Ciente do potencial da capilaridade da rede de mais de 6 mil agências postais, os Correios lançaram mão do novo edital do Banco Postal para estabelecer que novos produtos, como o cartão de crédito e o cartão pré-pago da estatal, não tenham vínculo obrigatório com a instituição financeira que vencer a concorrência para prestar serviços de correspondente bancário.

Assim, se a estatal tiver autorização do Banco Central para lançar esses cartões ou decidir vender seguros, títulos de capitalização ou previdência privada nas agências, por exemplo, ela fará uma licitação à parte.

Pelos critérios do edital, só poderão participar da concorrência instituições financeiras que se enquadrem nos seguintes quesitos: ativos de R$ 21,6 bilhões e patrimônio líquido de R$ 2,16 bilhões, no mínimo.

Com essas condições, podem participar do leilão Banco do Brasil, Itaú, Bradesco, Caixa, Santander, HSBC, Votorantim, Safra, BTG Pactual, Banrisul, BNP Paribas e Citibank.

Na visão de Luis Miguel Santacreu, analista de instituições financeiras da Austin Rating, a lógica é que a disputa esteja concentrada entre bancos de varejo que operam em nível nacional.

Com a recente aquisição do Panamericano, que sempre foi voltado para o público de baixa renda, pelo BTG Pactual, porém, Santacreu observa que pode fazer sentido para o BTG Pactual entrar na disputa. "O mais importante hoje é aumentar a base de clientes", destacou.
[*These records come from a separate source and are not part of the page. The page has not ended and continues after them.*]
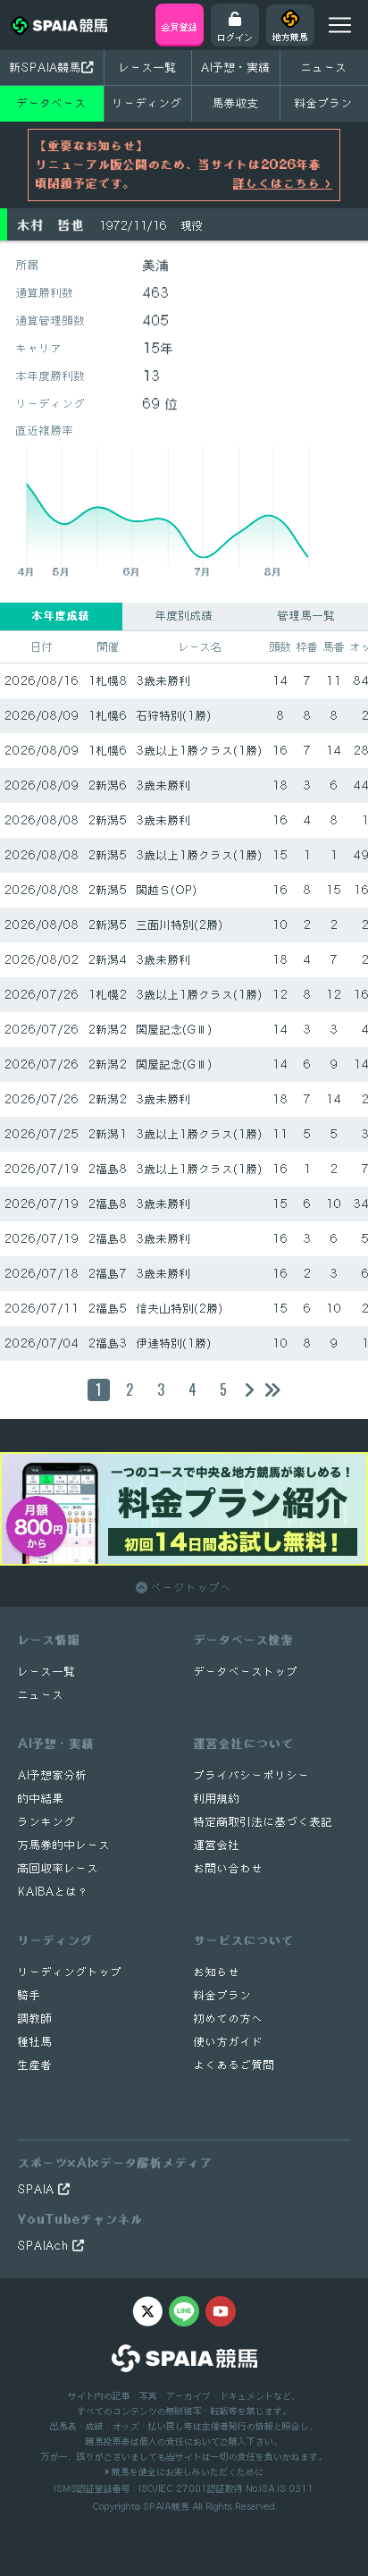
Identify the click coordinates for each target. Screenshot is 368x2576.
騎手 (29, 1995)
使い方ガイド (228, 2042)
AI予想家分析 (53, 1775)
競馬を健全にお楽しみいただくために (186, 2471)
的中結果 (41, 1798)
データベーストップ (246, 1671)
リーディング (147, 103)
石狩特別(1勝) (174, 716)
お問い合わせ (228, 1868)
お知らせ (217, 1972)
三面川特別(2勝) (180, 925)
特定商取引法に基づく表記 (263, 1822)
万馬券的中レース (64, 1845)
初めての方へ (228, 2018)
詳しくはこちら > (282, 183)
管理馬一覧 (307, 615)
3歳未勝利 (164, 681)
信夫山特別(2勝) (180, 1308)
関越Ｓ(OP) (167, 890)
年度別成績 (184, 615)
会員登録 (179, 26)
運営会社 (217, 1845)
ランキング (47, 1822)
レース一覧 (148, 67)
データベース (52, 103)
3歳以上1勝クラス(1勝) (200, 750)
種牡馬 (35, 2042)
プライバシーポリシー (252, 1775)
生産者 (35, 2065)
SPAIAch (45, 2245)
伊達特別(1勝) (174, 1343)
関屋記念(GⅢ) (175, 1029)
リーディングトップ (70, 1972)
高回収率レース (58, 1868)
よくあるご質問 (234, 2065)
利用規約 (217, 1798)
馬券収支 (236, 103)
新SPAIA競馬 (45, 67)
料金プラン (223, 1995)
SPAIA (38, 2189)
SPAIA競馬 (166, 2506)
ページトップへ (189, 1587)
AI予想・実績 (236, 67)
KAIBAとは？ (53, 1891)
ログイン (235, 36)
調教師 (35, 2018)
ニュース (324, 67)
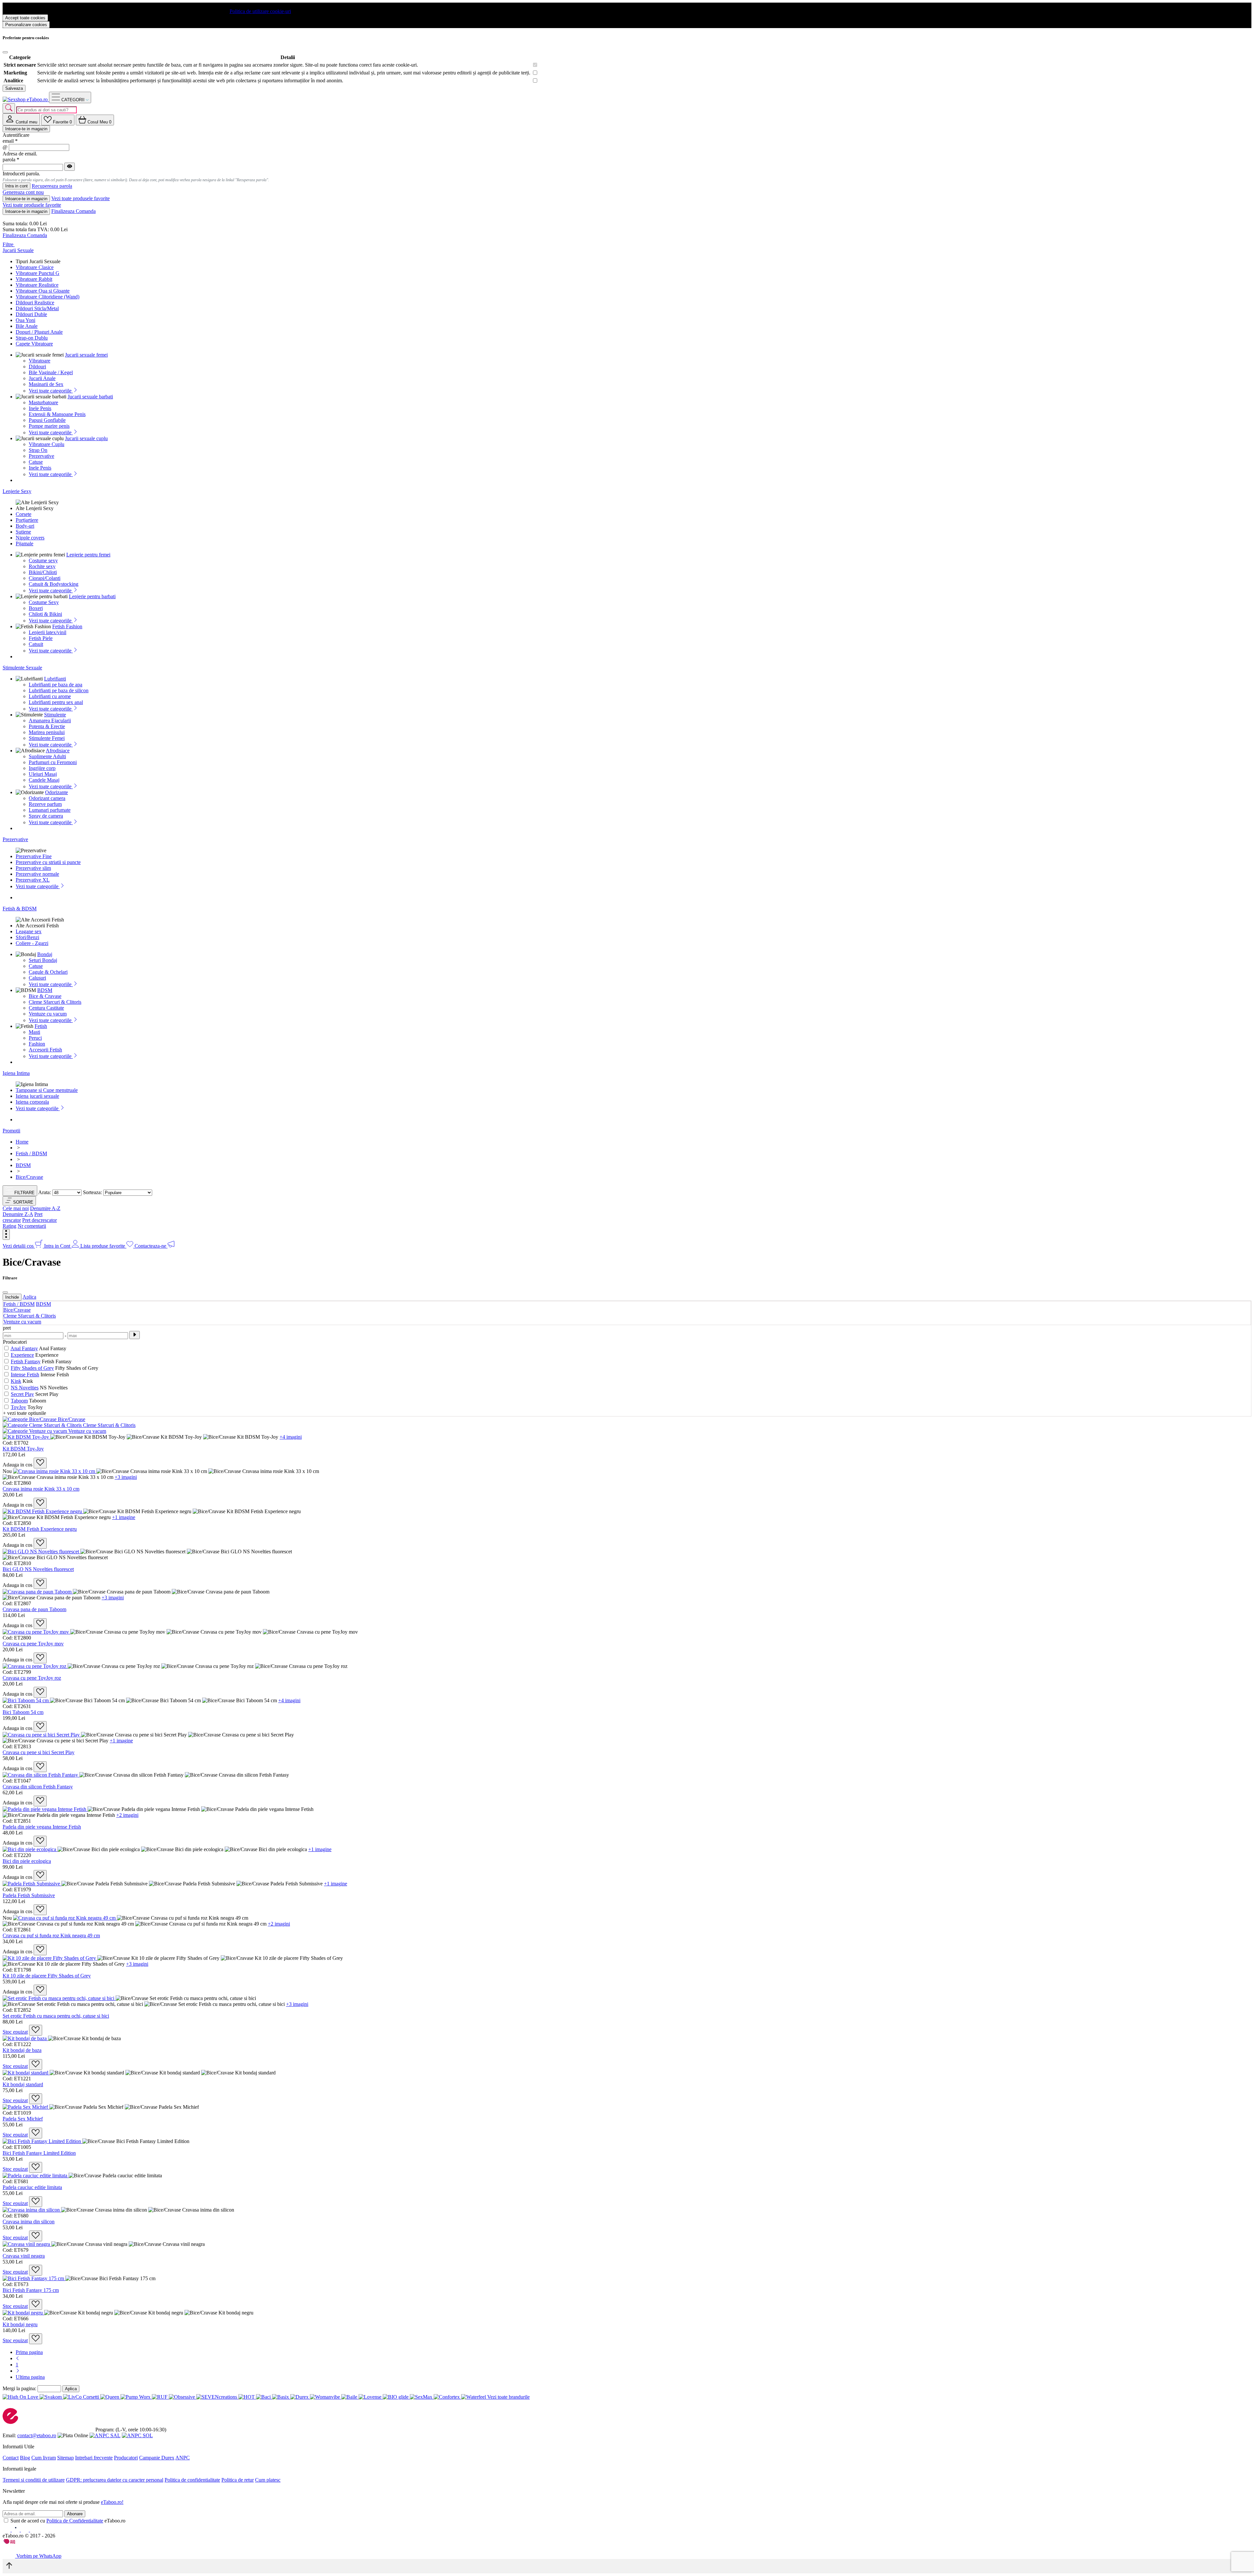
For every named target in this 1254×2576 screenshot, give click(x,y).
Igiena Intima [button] (16, 1073)
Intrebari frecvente (94, 2457)
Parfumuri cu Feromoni (53, 762)
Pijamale (24, 543)
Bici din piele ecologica (27, 1861)
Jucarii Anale (42, 378)
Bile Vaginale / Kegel (51, 372)
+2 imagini (127, 1815)
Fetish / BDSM (19, 1304)
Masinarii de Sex (46, 384)
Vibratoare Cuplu (46, 444)
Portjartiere (27, 520)
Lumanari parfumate (50, 810)
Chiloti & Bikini (45, 614)
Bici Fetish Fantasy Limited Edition (39, 2153)
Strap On (38, 450)
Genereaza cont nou (23, 192)
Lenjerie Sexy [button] (17, 491)
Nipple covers (30, 537)
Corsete (23, 514)
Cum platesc (268, 2480)
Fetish (41, 1026)
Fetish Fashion (67, 626)
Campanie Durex (156, 2457)
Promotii (11, 1130)
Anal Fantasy (24, 1348)
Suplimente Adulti (47, 756)
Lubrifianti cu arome (50, 696)
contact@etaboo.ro (36, 2435)
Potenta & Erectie (47, 726)
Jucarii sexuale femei (86, 355)
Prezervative (41, 456)
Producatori (126, 2457)
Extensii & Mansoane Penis (57, 414)
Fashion (37, 1044)
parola (11, 159)
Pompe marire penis (49, 426)
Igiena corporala (32, 1102)
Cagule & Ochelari (48, 972)
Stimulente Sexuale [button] (22, 667)
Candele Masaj (44, 780)
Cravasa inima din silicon (29, 2221)
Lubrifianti (55, 678)
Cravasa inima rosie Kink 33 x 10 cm (41, 1489)
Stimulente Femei (47, 738)
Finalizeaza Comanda (73, 211)
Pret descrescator (39, 1220)
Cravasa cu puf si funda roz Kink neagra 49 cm (51, 1935)
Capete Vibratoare (34, 343)
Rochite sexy (42, 566)
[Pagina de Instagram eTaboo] (16, 2530)
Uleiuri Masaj (43, 774)
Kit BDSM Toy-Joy (23, 1448)
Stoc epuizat (15, 2032)
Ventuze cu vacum (48, 1013)
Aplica (29, 1297)
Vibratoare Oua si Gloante (43, 291)
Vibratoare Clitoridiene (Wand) (47, 296)
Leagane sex (28, 931)
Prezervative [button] (15, 839)
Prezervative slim (33, 868)
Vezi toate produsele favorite (80, 198)
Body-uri (25, 526)
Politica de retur (237, 2480)
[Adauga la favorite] (40, 1463)
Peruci (35, 1038)
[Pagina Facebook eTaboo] (7, 2530)
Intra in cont (16, 186)
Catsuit (36, 644)
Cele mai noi (16, 1208)
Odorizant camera (47, 798)
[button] (19, 1201)
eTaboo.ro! (112, 2502)
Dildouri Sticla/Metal (37, 308)
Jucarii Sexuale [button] (18, 250)
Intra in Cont (58, 1246)
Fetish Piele (41, 638)
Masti (34, 1032)
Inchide (12, 1297)
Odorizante (56, 792)
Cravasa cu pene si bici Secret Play (38, 1752)
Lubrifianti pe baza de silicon (58, 690)
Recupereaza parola (52, 186)
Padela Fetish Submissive (29, 1895)
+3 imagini (126, 1477)
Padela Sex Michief (23, 2118)
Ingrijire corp (42, 768)
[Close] (5, 52)
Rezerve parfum (45, 804)
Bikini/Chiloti (43, 572)
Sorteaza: (92, 1192)
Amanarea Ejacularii (50, 720)
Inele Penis (40, 408)
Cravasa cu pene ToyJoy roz (32, 1678)
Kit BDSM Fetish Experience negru (40, 1529)
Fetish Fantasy (25, 1361)
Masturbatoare (43, 402)
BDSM (44, 990)
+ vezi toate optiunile (24, 1413)
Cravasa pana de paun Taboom (34, 1609)
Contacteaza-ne (151, 1246)
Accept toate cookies (25, 17)
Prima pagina (29, 2352)
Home (22, 1141)
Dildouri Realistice (35, 302)
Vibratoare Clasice (35, 267)
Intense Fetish (25, 1374)
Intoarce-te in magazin (26, 128)
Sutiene (23, 532)
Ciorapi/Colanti (44, 578)
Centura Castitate (46, 1008)
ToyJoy (18, 1407)
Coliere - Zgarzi (32, 943)
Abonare (75, 2513)
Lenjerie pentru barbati (92, 596)
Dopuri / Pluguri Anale (39, 332)
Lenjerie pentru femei (88, 554)
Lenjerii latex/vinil (47, 632)
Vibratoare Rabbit (34, 279)
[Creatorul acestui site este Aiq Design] (15, 2542)
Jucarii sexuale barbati (90, 396)
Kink (16, 1381)
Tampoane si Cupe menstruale (47, 1090)
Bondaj (44, 954)
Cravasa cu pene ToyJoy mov (33, 1643)
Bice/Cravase (17, 1310)
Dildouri (37, 366)
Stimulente (55, 714)
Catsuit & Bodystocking (53, 584)
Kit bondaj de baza (22, 2050)
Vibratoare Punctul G (37, 273)
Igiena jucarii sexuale (37, 1096)
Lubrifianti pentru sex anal (56, 702)
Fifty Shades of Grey (32, 1368)
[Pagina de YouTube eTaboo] (25, 2530)
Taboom (19, 1400)
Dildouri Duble (31, 314)
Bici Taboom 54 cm (23, 1712)
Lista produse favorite (103, 1246)
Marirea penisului (47, 732)
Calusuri (37, 978)
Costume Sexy (44, 602)
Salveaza (14, 88)
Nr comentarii (32, 1226)
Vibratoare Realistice (37, 285)
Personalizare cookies (26, 24)
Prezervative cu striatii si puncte (48, 862)
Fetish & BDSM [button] (20, 908)
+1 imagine (123, 1517)
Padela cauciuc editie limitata (32, 2187)
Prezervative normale (37, 874)
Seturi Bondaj (43, 960)
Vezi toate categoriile (51, 390)
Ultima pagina (30, 2377)
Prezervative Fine (34, 856)
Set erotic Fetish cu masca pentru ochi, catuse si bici (56, 2016)
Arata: (44, 1192)
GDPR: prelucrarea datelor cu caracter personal (114, 2480)
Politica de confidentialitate (192, 2480)
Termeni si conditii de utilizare (34, 2480)
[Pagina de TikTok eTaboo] (34, 2530)
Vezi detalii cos (19, 1246)
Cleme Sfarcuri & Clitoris (55, 1002)
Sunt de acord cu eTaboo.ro (67, 2520)
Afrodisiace (58, 750)
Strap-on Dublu (32, 338)
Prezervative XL (33, 880)
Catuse (36, 462)
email (10, 141)
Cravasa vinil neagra (24, 2256)
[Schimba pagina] (18, 2358)
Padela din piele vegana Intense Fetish (42, 1827)
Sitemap (65, 2457)
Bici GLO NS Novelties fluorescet (38, 1569)
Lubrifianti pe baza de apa (55, 684)
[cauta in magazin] (9, 108)
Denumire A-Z (45, 1208)
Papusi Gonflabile (47, 420)
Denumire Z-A (18, 1214)
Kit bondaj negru (20, 2324)
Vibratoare (39, 360)
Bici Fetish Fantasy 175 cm (31, 2290)
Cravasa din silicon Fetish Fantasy (38, 1786)
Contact (11, 2457)
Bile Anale (27, 326)
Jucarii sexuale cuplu (86, 438)
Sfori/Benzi (27, 937)
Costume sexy (43, 560)
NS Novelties (25, 1387)
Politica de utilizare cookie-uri (260, 11)
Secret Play (22, 1394)
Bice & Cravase (45, 996)
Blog (25, 2457)
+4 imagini (291, 1437)
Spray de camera (46, 816)
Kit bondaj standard (23, 2084)
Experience (22, 1355)
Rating (9, 1226)
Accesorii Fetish (45, 1049)
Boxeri (36, 608)
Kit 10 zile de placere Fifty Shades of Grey (47, 1975)
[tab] (21, 119)
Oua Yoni (25, 320)
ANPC (182, 2457)
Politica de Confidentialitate (74, 2520)
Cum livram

Em 10 anos, o Bradesco tem mais de 10 milhões de contas abertas pelo Banco Postal.

Uma fonte revelou ao Estado, porém, que há um item do edital que pode favorecer o Bradesco na disputa: o de número 5.1.11.1, que estabelece que o valor total que deve ser repassado aos Correios, pelo período de um ano, referente às transações bancárias, seja de R$ 337,3 milhões.

"Para quem está atuando nesse segmento há algum tempo, é viável. Mas, se outro banco vencer, precisaria de uns dois anos para assegurar esse valor." No ano passado, o Bradesco repassou R$ 360 milhões.